Training, validation, and export then reuse the same GPU selection. For example:

ROCm environment:

1
HIP_VISIBLE_DEVICES=0 llamafactory-cli train llamafactory_runs/qwen3.5-2b-base_lora_20260623_0619/sft.yaml

NVIDIA environment:

1
CUDA_VISIBLE_DEVICES=0 llamafactory-cli train llamafactory_runs/qwen3.5-2b-base_lora_20260623_0619/sft.yaml

This step avoids a common problem: training uses one GPU, but validation or export re-detects GPUs and ends up running on another busy GPU.

7. Stage 3: Generate the Training Configuration

After entering the CLI route, the skill has the agent start from an official example configuration and change as few parameters as possible.

Before writing the yaml file, the agent first displays a table of key parameters:

lmf19

If some parameters differ from the official example, the agent also displays a diff table:

The user can customize the parameters they want to modify. For example, we change template to qwen3_nothink.

lmf18

Only after the user confirms does the agent write the configuration into a specific directory. This directory is dedicated to the configuration and logs for this experiment, preventing them from being mixed together with model weights and checkpoints.

8. Stage 4: Start Training and Track Loss

After the training configuration is confirmed, the agent starts training in the background:

1
HIP_VISIBLE_DEVICES=0 llamafactory-cli train "llamafactory_runs/qwen3.5-2b-base_lora_20260623_0619/sft.yaml" > "llamafactory_runs/qwen3.5-2b-base_lora_20260623_0619/train.log" 2>&1

After startup, the agent continues polling the real training process and logs.

Example status report:

lmf12

After training finishes, the agent reports some basic training information. LlamaFactory generates a loss curve in the output directory, which can be used to inspect the training loss.

9. Stage 5: Validate Fine-Tuning Results

The full workflow continues into the result validation stage. For LoRA fine-tuning, the inference configuration needs to include both the base model and the adapter:

The agent references the official example configuration, generates the corresponding yaml file, displays it, and waits for user confirmation.

lmf22

In an agent environment, interactive llamafactory-cli chat is usually inconvenient to drive automatically. Therefore, the skill generates a non-interactive script for result validation. The validation query is specified by the user.

lmf21

If the user wants to test interactively, they can run the llamafactory-cli command themselves. The skill displays the exact command to the user, who only needs to copy it into a terminal for testing.

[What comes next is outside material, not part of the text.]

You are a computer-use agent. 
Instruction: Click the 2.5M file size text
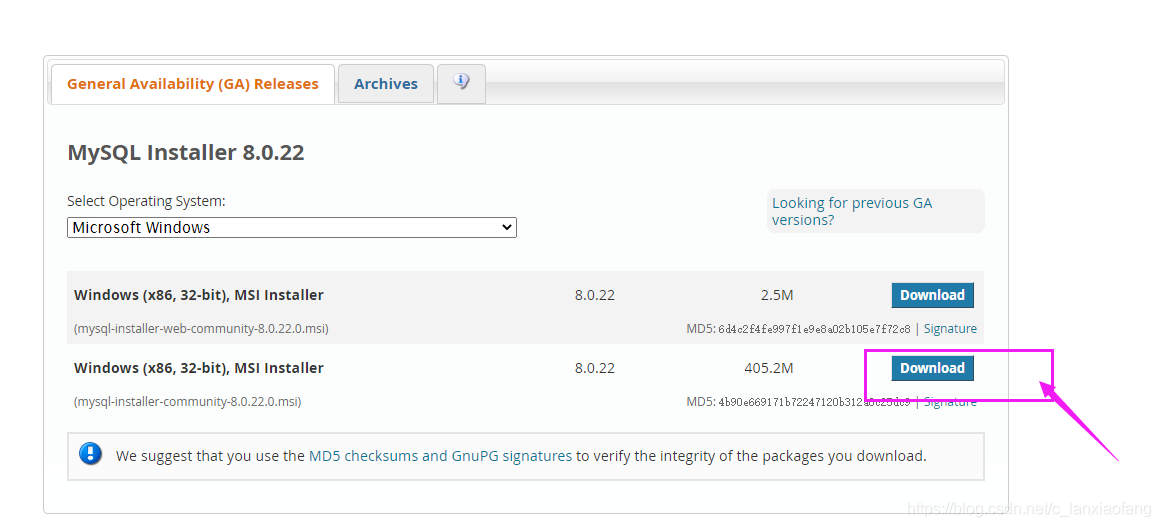coord(776,295)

10. Stage 6: Export the Model

The export flow for LoRA / QLoRA merges the adapter into the base model, producing a model directory that can be loaded independently.

The agent asks for the export directory configuration. lmf23

Based on the example and the output name specified by the user, the agent generates the export yaml file. An example is shown below: lmf24

The final model is saved to the corresponding directory.

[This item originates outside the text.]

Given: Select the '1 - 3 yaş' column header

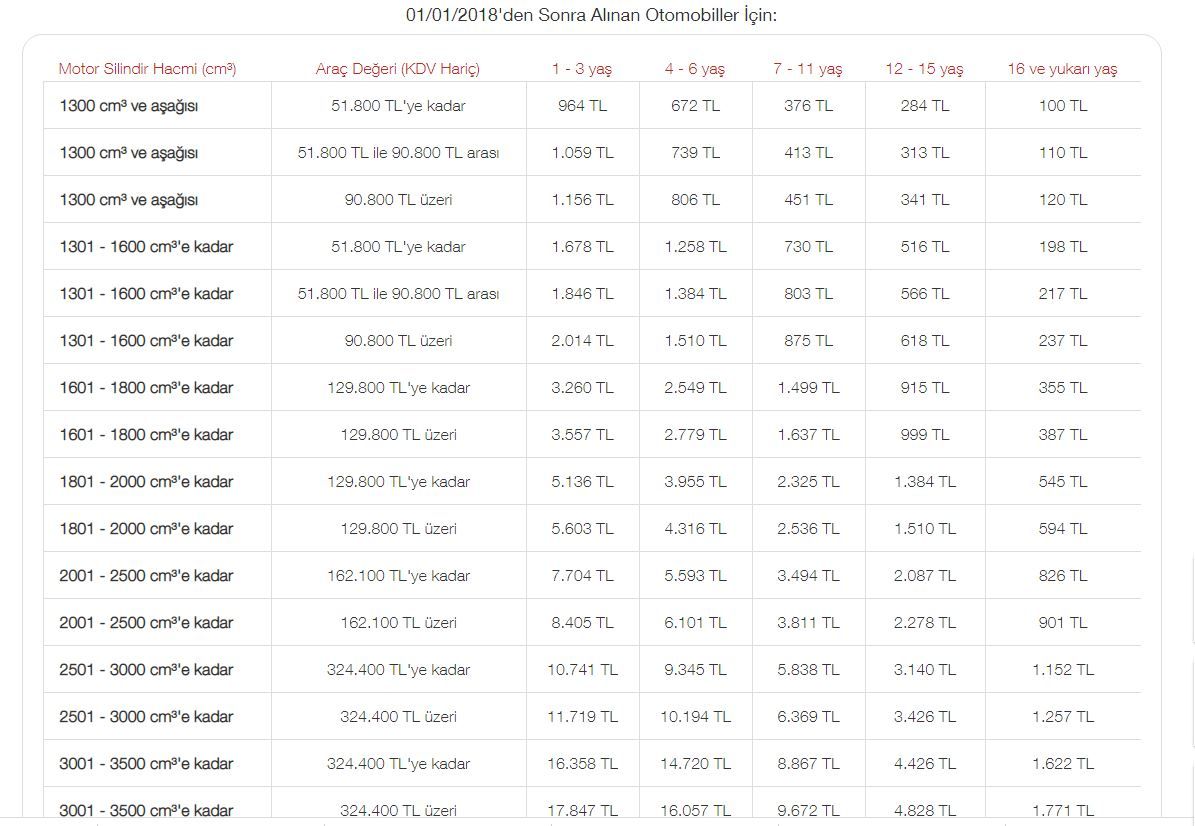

For Full fine-tuning, there is no adapter and no merge step. The skill requires the agent to point model_name_or_path directly to the training output directory, and recommends exporting to a directory such as models/<base_model>-sft.

11. What a Complete Run Produces

After the full run in this tutorial finishes, you usually get the following files and directories, subject to the actual agent prompts:

  • llamafactory_runs/... stores the configuration and logs for this experiment.
  • saves/... stores the trained LoRA adapter and loss curve.
  • models/...-merged stores the complete merged and exported model.

12. Summary

This tutorial demonstrates how to use the llamafactory-sft skill to let an agent carry out SFT intelligently. With this skill, users do not need to remember every detail at once. They only need to describe the goal in natural language, and the agent can move through a clearly structured fine-tuning experiment stage by stage. For users who are just starting with LlamaFactory, it lowers the barrier to running SFT successfully for the first time. For experienced users, it also reduces the time spent repeatedly checking configuration details.